──────── SUPPLIED DATA ────────
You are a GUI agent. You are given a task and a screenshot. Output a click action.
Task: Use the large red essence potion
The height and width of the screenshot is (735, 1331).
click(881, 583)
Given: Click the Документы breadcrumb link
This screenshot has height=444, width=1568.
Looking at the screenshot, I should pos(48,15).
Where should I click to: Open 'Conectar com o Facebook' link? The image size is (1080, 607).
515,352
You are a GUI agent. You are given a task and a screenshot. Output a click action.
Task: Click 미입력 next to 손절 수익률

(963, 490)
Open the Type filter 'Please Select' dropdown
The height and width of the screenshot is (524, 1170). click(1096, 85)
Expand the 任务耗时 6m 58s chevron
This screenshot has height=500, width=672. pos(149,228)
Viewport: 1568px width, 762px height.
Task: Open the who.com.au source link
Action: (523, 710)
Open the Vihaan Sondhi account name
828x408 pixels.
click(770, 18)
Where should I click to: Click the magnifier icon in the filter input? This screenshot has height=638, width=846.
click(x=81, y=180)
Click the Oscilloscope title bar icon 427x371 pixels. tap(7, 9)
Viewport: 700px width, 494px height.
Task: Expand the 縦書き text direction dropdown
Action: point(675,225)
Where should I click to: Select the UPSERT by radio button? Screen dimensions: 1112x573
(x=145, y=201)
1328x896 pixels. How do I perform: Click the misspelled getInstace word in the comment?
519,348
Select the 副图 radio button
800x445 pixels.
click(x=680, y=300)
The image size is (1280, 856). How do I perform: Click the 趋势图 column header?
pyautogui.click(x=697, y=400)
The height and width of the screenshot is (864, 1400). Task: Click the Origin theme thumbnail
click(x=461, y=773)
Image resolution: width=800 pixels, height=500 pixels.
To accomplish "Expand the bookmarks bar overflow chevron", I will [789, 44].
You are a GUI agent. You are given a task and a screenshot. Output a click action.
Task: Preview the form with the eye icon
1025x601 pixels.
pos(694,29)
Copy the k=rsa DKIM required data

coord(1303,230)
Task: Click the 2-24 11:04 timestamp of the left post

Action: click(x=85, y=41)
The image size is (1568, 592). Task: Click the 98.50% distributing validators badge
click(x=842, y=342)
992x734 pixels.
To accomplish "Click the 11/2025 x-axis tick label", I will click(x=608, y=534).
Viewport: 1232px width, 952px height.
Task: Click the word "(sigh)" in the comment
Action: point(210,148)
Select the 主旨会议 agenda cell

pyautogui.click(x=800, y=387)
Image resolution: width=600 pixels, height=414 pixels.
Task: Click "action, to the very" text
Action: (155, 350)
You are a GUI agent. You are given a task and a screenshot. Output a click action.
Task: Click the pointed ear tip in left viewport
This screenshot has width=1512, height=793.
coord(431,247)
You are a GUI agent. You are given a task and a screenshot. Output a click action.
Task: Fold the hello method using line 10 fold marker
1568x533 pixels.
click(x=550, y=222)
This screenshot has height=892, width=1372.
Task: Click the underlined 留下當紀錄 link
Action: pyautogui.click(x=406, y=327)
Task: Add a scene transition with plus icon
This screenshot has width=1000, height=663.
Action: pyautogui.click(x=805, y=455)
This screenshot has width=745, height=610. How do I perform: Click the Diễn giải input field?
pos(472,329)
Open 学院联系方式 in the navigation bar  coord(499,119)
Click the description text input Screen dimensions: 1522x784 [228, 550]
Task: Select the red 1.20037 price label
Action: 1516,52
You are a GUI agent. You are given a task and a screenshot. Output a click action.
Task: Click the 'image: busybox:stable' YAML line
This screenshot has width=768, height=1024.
────────
■ AIM OF THE TASK: Your answer must be the line containing "This screenshot has width=745, height=610." and each line after it in the listing above, copied exactly.

■ YOUR RESPONSE:
This screenshot has width=745, height=610. How do I perform: Click the Diễn giải input field?
pos(472,329)
Open 学院联系方式 in the navigation bar  coord(499,119)
Click the description text input Screen dimensions: 1522x784 [228, 550]
Task: Select the red 1.20037 price label
Action: 1516,52
You are a GUI agent. You are given a task and a screenshot. Output a click action.
Task: Click the 'image: busybox:stable' YAML line
This screenshot has width=768, height=1024.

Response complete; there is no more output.